29. November 2011

Stolpern?

Mit großen Schritten nähern wir uns dem Ende des Jahres. Ist es ein Zeichen des Älterwerdens, dass man den Eindruck bekommt: die Zeit fliegt dahin? Geht es nur mir in diesem Jahr so, dass es wie in wenigen Wochen verflogen scheint? Oder ist es immer dann so, wenn viele Dinge geschehen, viele Entscheidungen getroffen, viele Wege sich geöffnet und andere sich verschlossen haben? Wie kann ich wissen oder sicher sein, dass der gewählte Weg ein guter ist?
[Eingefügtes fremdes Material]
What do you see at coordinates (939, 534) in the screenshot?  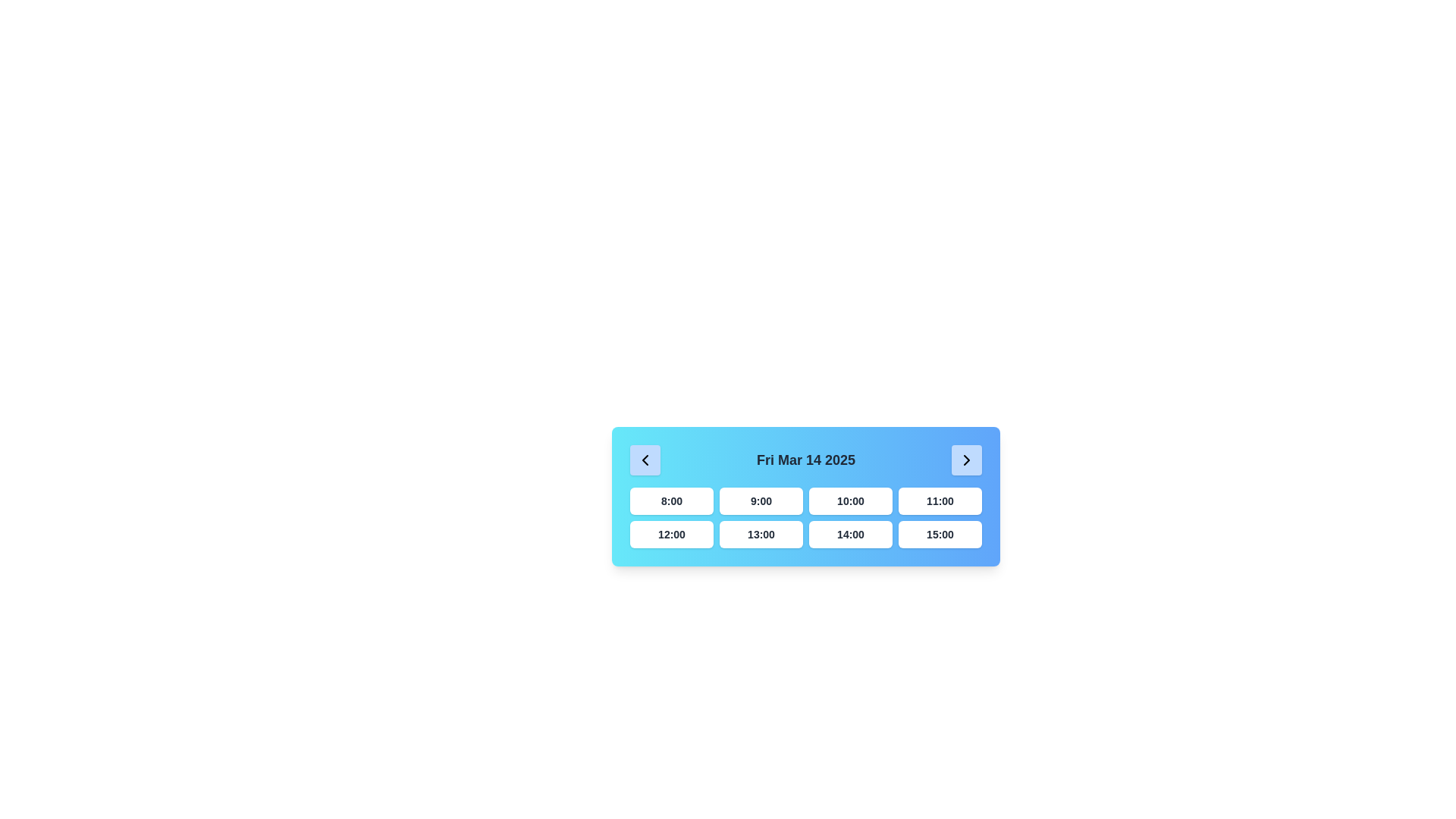 I see `the rectangular button labeled '15:00' located` at bounding box center [939, 534].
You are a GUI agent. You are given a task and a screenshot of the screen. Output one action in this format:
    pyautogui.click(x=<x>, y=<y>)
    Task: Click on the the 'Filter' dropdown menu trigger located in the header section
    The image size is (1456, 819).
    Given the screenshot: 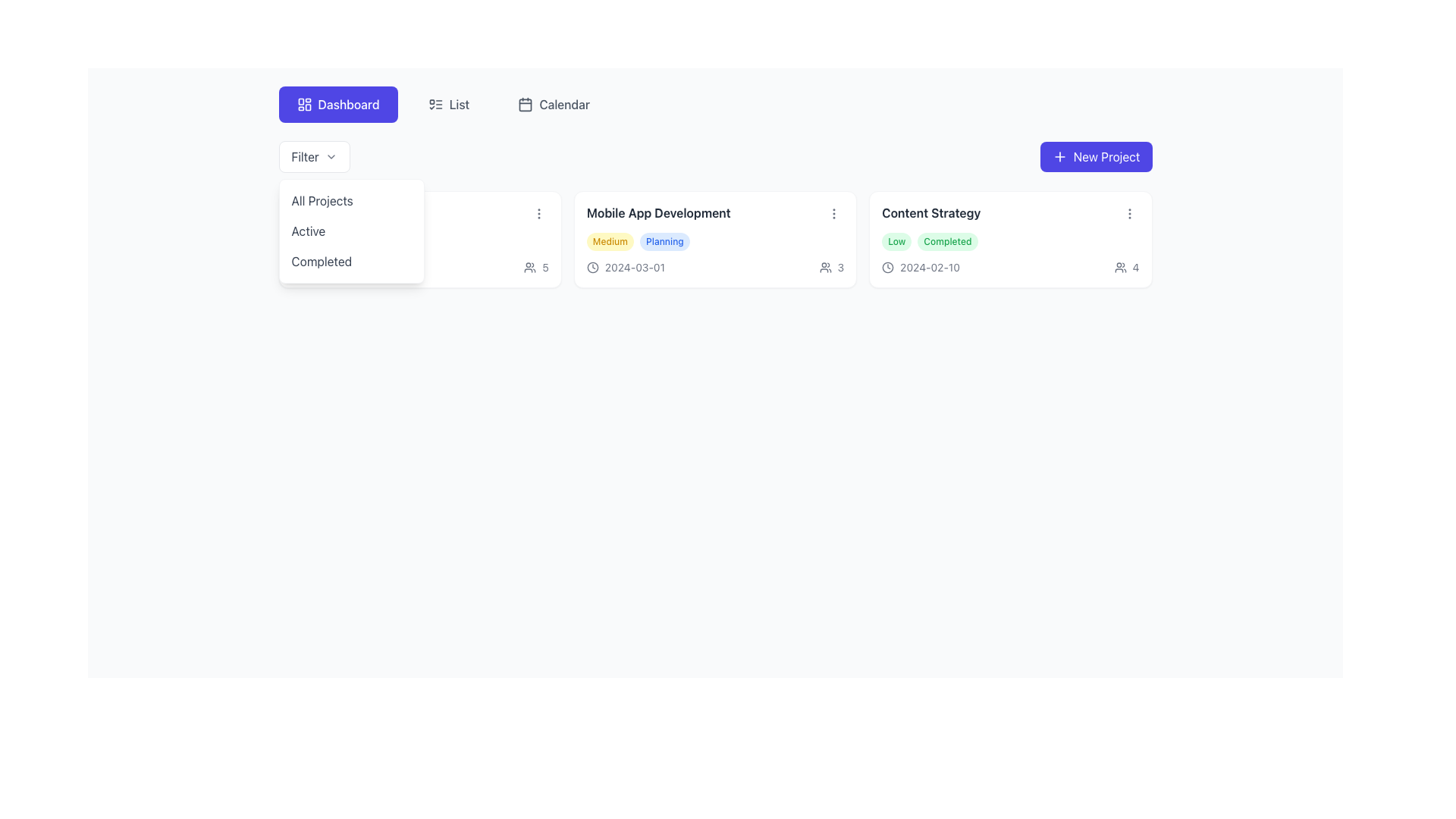 What is the action you would take?
    pyautogui.click(x=313, y=157)
    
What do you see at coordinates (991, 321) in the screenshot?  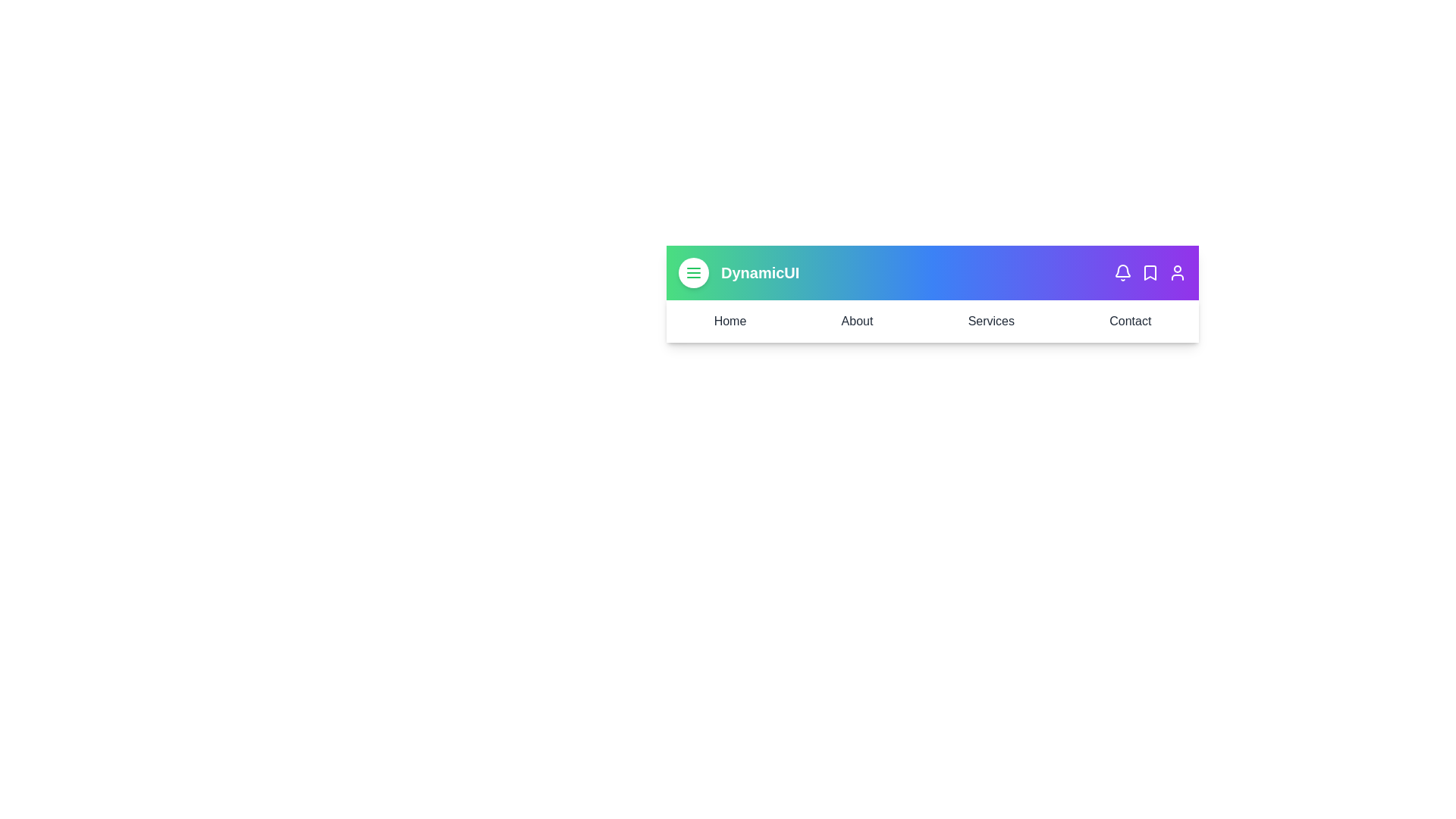 I see `the menu link labeled Services` at bounding box center [991, 321].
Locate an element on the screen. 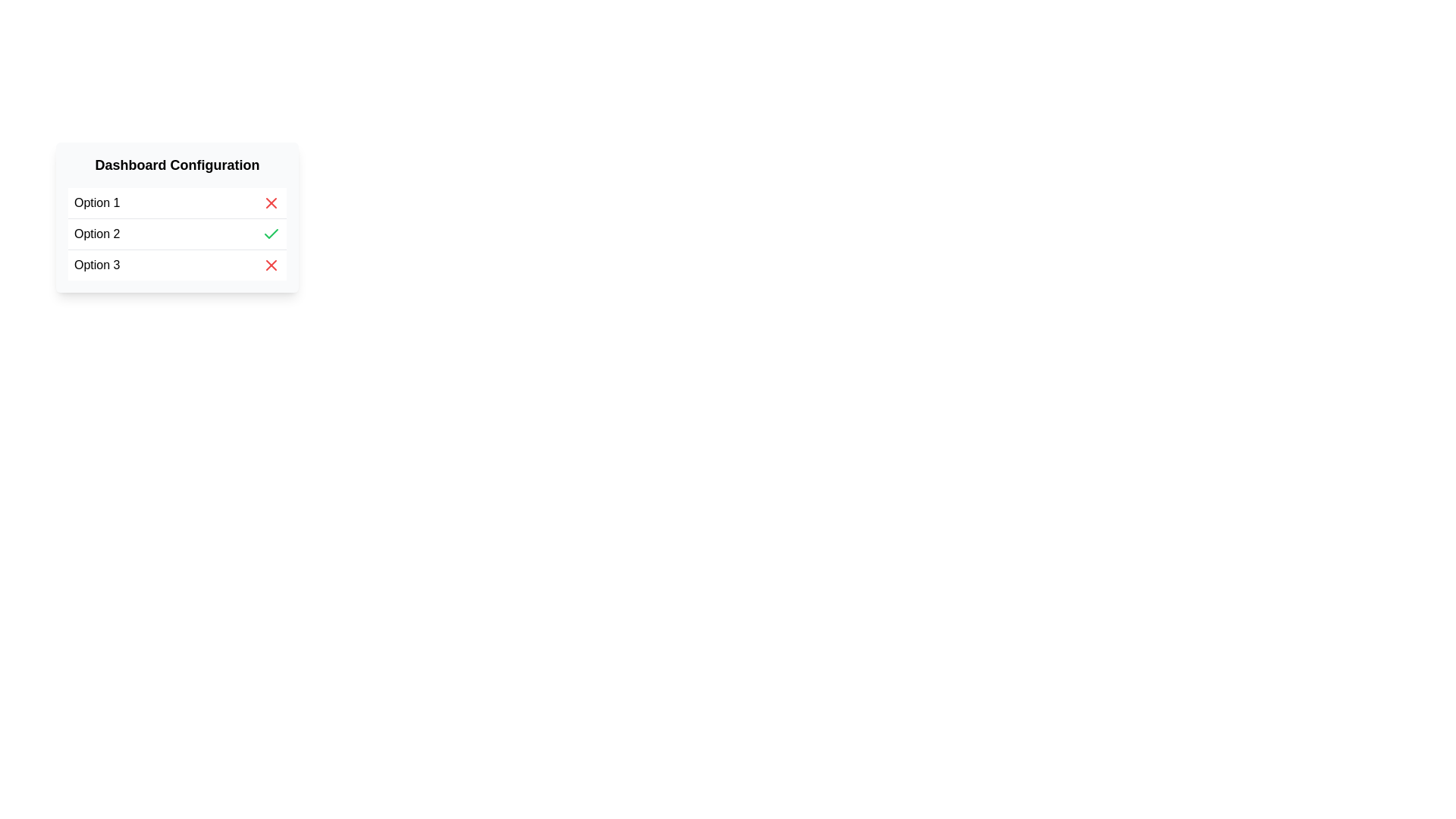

Kann ich mit Taktik, mit tiefen Überlegungen, Recherchen und Mühen sichern, dass ich auf einem verlässlichen Weg voran komme?
Wie viele Menschen suchen Rat in dieser Frage. Befragen Menschen, welche die Zukunft zu kennen meinen. Von immer mehr Menschen lese und höre ich, dass sie Rat bei Verstorbenen suchen, zu denen Mittler den Kontakt aufnehmen. Immer mehr suchen Sinn, Rat und Hilfe im immer größer werdenden Meer der Esoterik. Immer häufiger verstricken sich Menschen in einem Dickicht, der nur immer undurchsichtiger erscheint und mehr Fragen als Antworten gibt.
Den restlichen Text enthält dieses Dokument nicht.